Published: Fri, August 02, 2019
Worldwide | By Lisa Hogan

Reagan Calls African UN Delegates ‘Monkeys’ in Racist Call to Nixon

Reagan Calls African UN Delegates ‘Monkeys’ in Racist Call to Nixon

The tape that's getting the most attention today is a 12 minute and five second recording of Nixon and then-California Gov. Ronald Reagan from October 26, 1971.

In what appears to be a vendetta against Africans who voted in support of China's membership of the United Nations, ex-President Ronald Reagan has been uncovered as having referred to African delegates to the UN as "monkeys" who feel "uncomfortable wearing shoes".

The previously undisclosed change took place after the United Nations voted to expel Taiwan to be able to seat representatives from Beijing, a move that the USA opposed.

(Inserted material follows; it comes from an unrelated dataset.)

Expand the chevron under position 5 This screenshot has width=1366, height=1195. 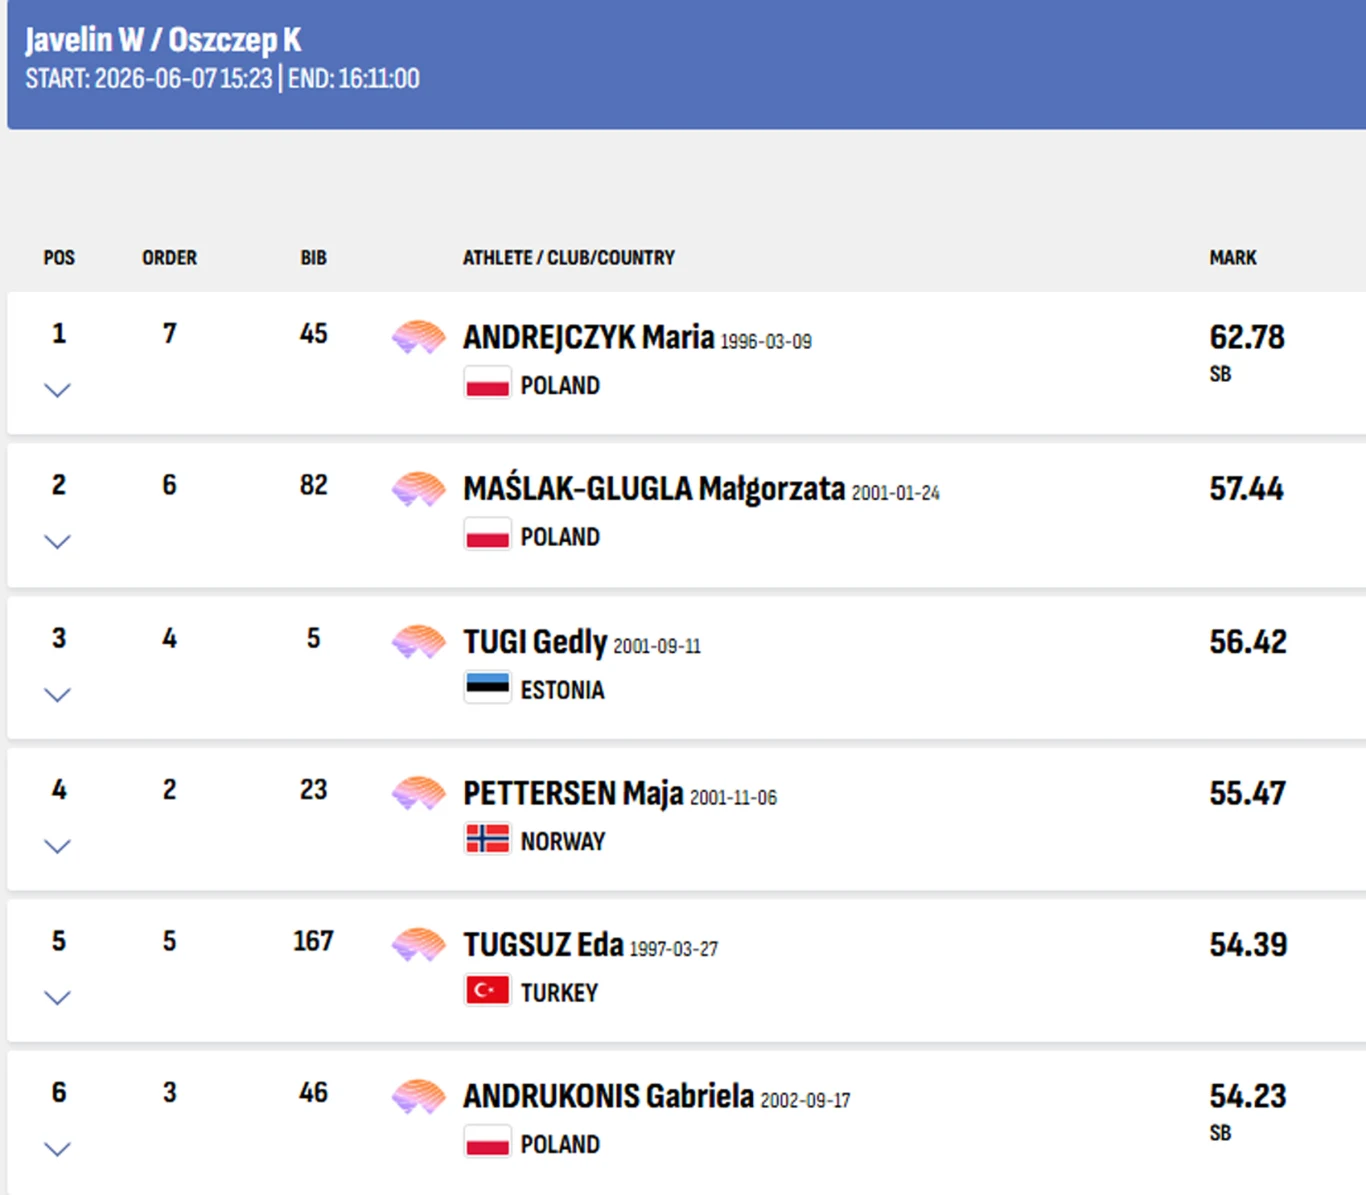pos(58,998)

"Last night, I tell you, to watch that thing on television as I did", Reagan said.

He made the comment in a 1971 telephone call with then-President Richard Nixon.

The recordings were resurfaced by NYU professor Tim Naftali, who served as director of the Nixon Presidential Library from 2007 to 2011.

It was not until late 2018 that the National Archives began a more in-depth review of the earliest Nixon tapes, as Reagan's death in 2004 meant all privacy concerns were void.

But he mentioned the recordings contain been ordered to be reviewed following a courtroom direct. "Reagan's demise, in 2004, eradicated the privateness issues", Mr Naftali mentioned. "It was the combination of the slur by Reagan and then Nixon's repeating it, not once but twice in later conversations".

He details how Nixon "used Reagan's call as an excuse to adapt his language to make the same point to others", first calling Secretary of State William Rogers to talk about Reagan's distaste for the "cannibals" (Nixon's word), which he described as a "typical" American reaction.

Reagan made this comment in 1971 while serving as governor of California, newly-unearthed tapes released by a USA magazine, The Atlantic, have shown.

Mr Reagan, who was the Republican governor of California at the time, was angry that African delegates had sided against the United States in the vote. "Reagan's racism appears to be documented only once on the Nixon tapes, and never in his own diaries", Naftali writes.

The remarks, which date back to a conversation from 1971, came to light after The Atlantic obtained the audio from a taped recording of the exchange. "And he had convinced himself that it wasn't racist to think black people, as a group, were inferior to whites, so long as he held them in paternalistic regard".

Reagan publicly defended the apartheid states of Rhodesia and South Africa in the 1970s.